Posso dizer que como cientista, encontrei na área da Fibrose Quística a simbiose perfeita entre médicos, investigadores e pacientes. Existem muitos médicos disponíveis para facilitarem a cooperação entre os pacientes e os investigadores, para que possamos caracterizar melhor todas as mutações que existem e entender melhor os mecanismos moleculares da doença, e que veem nos investigadores uma ferramenta para prever qual o melhor tratamento para cada paciente. Existem muitas pessoas com Fibrose Quística que veem nos investigadores uma resposta às suas preces, quando existe o desenvolvimento de novos fármacos que dão um novo alento e uma nova esperança de uma vida normal. E existem muitos investigadores que passam horas a fio, sem condições de trabalho dignas, sem serem considerados trabalhadores pelo estado, com apenas um objetivo: encontrar a cura para TODAS as pessoas com Fibrose Quística.

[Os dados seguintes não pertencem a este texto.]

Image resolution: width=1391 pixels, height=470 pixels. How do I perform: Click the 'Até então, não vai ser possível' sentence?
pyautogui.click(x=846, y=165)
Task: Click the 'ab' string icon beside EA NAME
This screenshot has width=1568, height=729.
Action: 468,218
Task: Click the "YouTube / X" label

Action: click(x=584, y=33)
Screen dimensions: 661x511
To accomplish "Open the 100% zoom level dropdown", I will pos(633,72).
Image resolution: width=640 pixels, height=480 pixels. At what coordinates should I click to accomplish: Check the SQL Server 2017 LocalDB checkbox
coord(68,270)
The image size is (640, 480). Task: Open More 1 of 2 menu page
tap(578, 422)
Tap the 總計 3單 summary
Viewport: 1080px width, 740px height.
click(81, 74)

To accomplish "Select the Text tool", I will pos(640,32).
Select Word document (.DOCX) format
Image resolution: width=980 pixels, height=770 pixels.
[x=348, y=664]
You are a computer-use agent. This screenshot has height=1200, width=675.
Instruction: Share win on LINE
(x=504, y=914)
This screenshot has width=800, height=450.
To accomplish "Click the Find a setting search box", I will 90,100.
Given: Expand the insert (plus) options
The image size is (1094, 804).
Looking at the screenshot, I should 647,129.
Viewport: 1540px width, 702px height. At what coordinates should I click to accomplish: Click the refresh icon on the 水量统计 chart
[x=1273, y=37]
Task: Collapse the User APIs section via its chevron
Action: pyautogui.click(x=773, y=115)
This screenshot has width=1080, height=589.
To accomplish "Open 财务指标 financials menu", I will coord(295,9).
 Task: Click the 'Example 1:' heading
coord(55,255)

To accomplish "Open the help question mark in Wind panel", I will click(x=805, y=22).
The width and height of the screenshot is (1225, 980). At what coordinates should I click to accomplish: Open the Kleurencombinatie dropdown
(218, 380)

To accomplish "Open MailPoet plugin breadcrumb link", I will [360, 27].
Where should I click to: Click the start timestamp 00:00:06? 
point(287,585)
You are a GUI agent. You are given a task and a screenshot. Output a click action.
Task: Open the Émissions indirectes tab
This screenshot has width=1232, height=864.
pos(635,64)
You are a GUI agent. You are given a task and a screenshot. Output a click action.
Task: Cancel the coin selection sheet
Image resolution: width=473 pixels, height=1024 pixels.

Termino com uma nota de esperança para todas as pessoas com Fibrose Quística: pode ser considerada uma doença rara, mas posso garantir-vos que temos uma comunidade científica e médica sólida e cooperante na procura de melhores terapias, até chegarmos à cura. E esse dia chegará. E enquanto não chegar, cá estaremos para fazermos todos os possíveis para que cada um de vós seja bem diagnosticado, bem acompanhado, que tenha acesso ao medicamento mais adequado, e que possam todos ter a vida que merecem. Obrigada por confiarem em nós.